WHAT YOU HAVE TO DO:
Each line of the material below needs to be returned exactly as written.
#####
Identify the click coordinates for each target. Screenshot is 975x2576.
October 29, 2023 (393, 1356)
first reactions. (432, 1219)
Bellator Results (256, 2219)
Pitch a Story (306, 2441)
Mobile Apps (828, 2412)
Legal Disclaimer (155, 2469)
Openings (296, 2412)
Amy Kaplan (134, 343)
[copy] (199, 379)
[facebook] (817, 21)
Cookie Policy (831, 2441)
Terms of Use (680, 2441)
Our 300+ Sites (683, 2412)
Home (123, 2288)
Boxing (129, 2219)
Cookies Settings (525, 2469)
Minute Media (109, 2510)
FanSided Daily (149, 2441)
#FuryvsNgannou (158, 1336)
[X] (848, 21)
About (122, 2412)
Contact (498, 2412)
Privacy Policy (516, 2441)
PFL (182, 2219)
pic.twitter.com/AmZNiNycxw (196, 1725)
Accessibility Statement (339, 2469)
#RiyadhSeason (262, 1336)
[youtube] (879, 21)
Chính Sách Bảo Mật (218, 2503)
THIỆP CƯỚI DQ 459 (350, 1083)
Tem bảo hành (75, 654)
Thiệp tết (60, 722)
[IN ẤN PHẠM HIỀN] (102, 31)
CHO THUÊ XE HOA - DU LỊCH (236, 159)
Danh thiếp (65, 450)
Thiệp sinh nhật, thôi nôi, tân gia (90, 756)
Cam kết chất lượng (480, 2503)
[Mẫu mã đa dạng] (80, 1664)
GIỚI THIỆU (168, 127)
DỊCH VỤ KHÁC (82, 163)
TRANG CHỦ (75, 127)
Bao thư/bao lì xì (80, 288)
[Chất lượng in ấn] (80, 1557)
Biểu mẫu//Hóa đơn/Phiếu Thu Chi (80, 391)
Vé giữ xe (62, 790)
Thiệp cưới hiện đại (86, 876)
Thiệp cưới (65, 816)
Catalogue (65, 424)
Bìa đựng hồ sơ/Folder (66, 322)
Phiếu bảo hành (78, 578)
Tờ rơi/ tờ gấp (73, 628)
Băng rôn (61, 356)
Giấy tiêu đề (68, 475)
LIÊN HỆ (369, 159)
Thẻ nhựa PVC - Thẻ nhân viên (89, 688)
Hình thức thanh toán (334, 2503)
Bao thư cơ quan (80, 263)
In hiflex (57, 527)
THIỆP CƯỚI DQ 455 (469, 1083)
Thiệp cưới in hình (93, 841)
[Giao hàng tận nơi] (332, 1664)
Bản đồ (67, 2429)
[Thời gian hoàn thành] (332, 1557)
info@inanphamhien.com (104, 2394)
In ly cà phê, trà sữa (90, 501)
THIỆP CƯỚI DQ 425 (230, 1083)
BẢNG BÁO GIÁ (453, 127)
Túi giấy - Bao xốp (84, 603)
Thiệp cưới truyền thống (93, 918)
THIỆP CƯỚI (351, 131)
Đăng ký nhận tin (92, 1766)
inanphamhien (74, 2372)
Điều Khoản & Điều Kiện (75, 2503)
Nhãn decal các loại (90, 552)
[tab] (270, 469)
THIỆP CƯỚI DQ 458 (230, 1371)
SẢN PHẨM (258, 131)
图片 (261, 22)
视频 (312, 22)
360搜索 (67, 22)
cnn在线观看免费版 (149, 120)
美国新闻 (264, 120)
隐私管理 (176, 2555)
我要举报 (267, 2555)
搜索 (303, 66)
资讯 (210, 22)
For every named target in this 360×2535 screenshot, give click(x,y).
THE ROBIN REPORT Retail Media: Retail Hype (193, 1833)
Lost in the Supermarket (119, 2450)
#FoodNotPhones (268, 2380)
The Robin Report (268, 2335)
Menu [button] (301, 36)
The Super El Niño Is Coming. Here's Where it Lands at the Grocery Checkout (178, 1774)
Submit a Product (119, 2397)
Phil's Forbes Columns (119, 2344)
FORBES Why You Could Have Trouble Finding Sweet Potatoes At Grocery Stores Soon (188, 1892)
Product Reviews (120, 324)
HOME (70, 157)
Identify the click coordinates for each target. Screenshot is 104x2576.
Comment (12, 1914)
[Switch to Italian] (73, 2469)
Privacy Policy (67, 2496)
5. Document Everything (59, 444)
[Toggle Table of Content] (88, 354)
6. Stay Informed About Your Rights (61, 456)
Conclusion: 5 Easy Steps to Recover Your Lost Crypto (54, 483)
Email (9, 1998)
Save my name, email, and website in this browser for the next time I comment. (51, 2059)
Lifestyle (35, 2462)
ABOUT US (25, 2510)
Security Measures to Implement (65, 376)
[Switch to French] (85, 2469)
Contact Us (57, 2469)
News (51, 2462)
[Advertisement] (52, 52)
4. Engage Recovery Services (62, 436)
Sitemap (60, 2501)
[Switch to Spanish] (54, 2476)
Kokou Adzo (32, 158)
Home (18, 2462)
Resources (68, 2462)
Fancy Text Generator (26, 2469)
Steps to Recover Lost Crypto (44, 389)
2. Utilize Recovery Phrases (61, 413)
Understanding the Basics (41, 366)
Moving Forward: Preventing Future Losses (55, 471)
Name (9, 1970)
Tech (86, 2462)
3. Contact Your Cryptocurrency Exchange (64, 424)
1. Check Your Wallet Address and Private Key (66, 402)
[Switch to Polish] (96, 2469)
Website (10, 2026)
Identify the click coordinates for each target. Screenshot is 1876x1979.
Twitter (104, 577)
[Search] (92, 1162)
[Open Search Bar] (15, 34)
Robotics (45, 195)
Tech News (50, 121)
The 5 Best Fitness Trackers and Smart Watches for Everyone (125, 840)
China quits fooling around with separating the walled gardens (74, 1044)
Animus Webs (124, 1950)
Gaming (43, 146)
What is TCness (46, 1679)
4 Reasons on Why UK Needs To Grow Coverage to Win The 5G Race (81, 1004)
#####
EXERCISE SOLUTION:
Identify the click coordinates for each target. Screenshot is 975x2576.
October 29, 2023 (393, 1356)
first reactions. (432, 1219)
Bellator Results (256, 2219)
Pitch a Story (306, 2441)
Mobile Apps (828, 2412)
Legal Disclaimer (155, 2469)
Openings (296, 2412)
Amy Kaplan (134, 343)
[copy] (199, 379)
[facebook] (817, 21)
Cookie Policy (831, 2441)
Terms of Use (680, 2441)
Our 300+ Sites (683, 2412)
Home (123, 2288)
Boxing (129, 2219)
Cookies Settings (525, 2469)
Minute Media (109, 2510)
FanSided Daily (149, 2441)
#FuryvsNgannou (158, 1336)
[X] (848, 21)
About (122, 2412)
Contact (498, 2412)
Privacy Policy (516, 2441)
PFL (182, 2219)
pic.twitter.com/AmZNiNycxw (196, 1725)
Accessibility Statement (339, 2469)
#RiyadhSeason (262, 1336)
[youtube] (879, 21)
Chính Sách Bảo Mật (218, 2503)
THIỆP CƯỚI DQ 459 (350, 1083)
Tem bảo hành (75, 654)
Thiệp tết (60, 722)
[IN ẤN PHẠM HIỀN] (102, 31)
CHO THUÊ XE HOA - DU LỊCH (236, 159)
Danh thiếp (65, 450)
Thiệp sinh nhật, thôi nôi, tân gia (90, 756)
Cam kết chất lượng (480, 2503)
[Mẫu mã đa dạng] (80, 1664)
GIỚI THIỆU (168, 127)
DỊCH VỤ KHÁC (82, 163)
TRANG CHỦ (75, 127)
Bao thư/bao lì xì (80, 288)
[Chất lượng in ấn] (80, 1557)
Biểu mẫu//Hóa đơn/Phiếu Thu Chi (80, 391)
Vé giữ xe (62, 790)
Thiệp cưới hiện đại (86, 876)
Thiệp cưới (65, 816)
Catalogue (65, 424)
Bìa đựng hồ sơ/Folder (66, 322)
Phiếu bảo hành (78, 578)
Tờ rơi/ tờ gấp (73, 628)
Băng rôn (61, 356)
Giấy tiêu đề (68, 475)
LIÊN HỆ (369, 159)
Thẻ nhựa PVC - Thẻ nhân viên (89, 688)
Hình thức thanh toán (334, 2503)
Bao thư cơ quan (80, 263)
In hiflex (57, 527)
THIỆP CƯỚI DQ 455 (469, 1083)
Thiệp cưới in hình (93, 841)
[Giao hàng tận nơi] (332, 1664)
Bản đồ (67, 2429)
[Thời gian hoàn thành] (332, 1557)
info@inanphamhien.com (104, 2394)
In ly cà phê, trà sữa (90, 501)
THIỆP CƯỚI DQ 425 (230, 1083)
BẢNG BÁO GIÁ (453, 127)
Túi giấy - Bao xốp (84, 603)
Thiệp cưới truyền thống (93, 918)
THIỆP CƯỚI (351, 131)
Đăng ký nhận tin (92, 1766)
inanphamhien (74, 2372)
Điều Khoản & Điều Kiện (75, 2503)
Nhãn decal các loại (90, 552)
[tab] (270, 469)
THIỆP CƯỚI DQ 458 (230, 1371)
SẢN PHẨM (258, 131)
图片 (261, 22)
视频 (312, 22)
360搜索 (67, 22)
cnn在线观看免费版 (149, 120)
美国新闻 (264, 120)
隐私管理 (176, 2555)
我要举报 (267, 2555)
搜索 (303, 66)
资讯 (210, 22)
For every named target in this 360×2535 screenshot, give click(x,y).
THE ROBIN REPORT Retail Media: Retail Hype (193, 1833)
Lost in the Supermarket (119, 2450)
#FoodNotPhones (268, 2380)
The Robin Report (268, 2335)
Menu [button] (301, 36)
The Super El Niño Is Coming. Here's Where it Lands at the Grocery Checkout (178, 1774)
Submit a Product (119, 2397)
Phil's Forbes Columns (119, 2344)
FORBES Why You Could Have Trouble Finding Sweet Potatoes At Grocery Stores Soon (188, 1892)
Product Reviews (120, 324)
HOME (70, 157)
Identify the click coordinates for each target. Screenshot is 104x2576.
Comment (12, 1914)
[Switch to Italian] (73, 2469)
Privacy Policy (67, 2496)
5. Document Everything (59, 444)
[Toggle Table of Content] (88, 354)
6. Stay Informed About Your Rights (61, 456)
Conclusion: 5 Easy Steps to Recover Your Lost Crypto (54, 483)
Email (9, 1998)
Save my name, email, and website in this browser for the next time I comment. (51, 2059)
Lifestyle (35, 2462)
ABOUT US (25, 2510)
Security Measures to Implement (65, 376)
[Switch to French] (85, 2469)
Contact Us (57, 2469)
News (51, 2462)
[Advertisement] (52, 52)
4. Engage Recovery Services (62, 436)
Sitemap (60, 2501)
[Switch to Spanish] (54, 2476)
Kokou Adzo (32, 158)
Home (18, 2462)
Resources (68, 2462)
Fancy Text Generator (26, 2469)
Steps to Recover Lost Crypto (44, 389)
2. Utilize Recovery Phrases (61, 413)
Understanding the Basics (41, 366)
Moving Forward: Preventing Future Losses (55, 471)
Name (9, 1970)
Tech (86, 2462)
3. Contact Your Cryptocurrency Exchange (64, 424)
1. Check Your Wallet Address and Private Key (66, 402)
[Switch to Polish] (96, 2469)
Website (10, 2026)
Identify the click coordinates for each target. Screenshot is 1876x1979.
Twitter (104, 577)
[Search] (92, 1162)
[Open Search Bar] (15, 34)
Robotics (45, 195)
Tech News (50, 121)
The 5 Best Fitness Trackers and Smart Watches for Everyone (125, 840)
China quits fooling around with separating the walled gardens (74, 1044)
Animus Webs (124, 1950)
Gaming (43, 146)
What is TCness (46, 1679)
4 Reasons on Why UK Needs To Grow Coverage to Win The 5G Race (81, 1004)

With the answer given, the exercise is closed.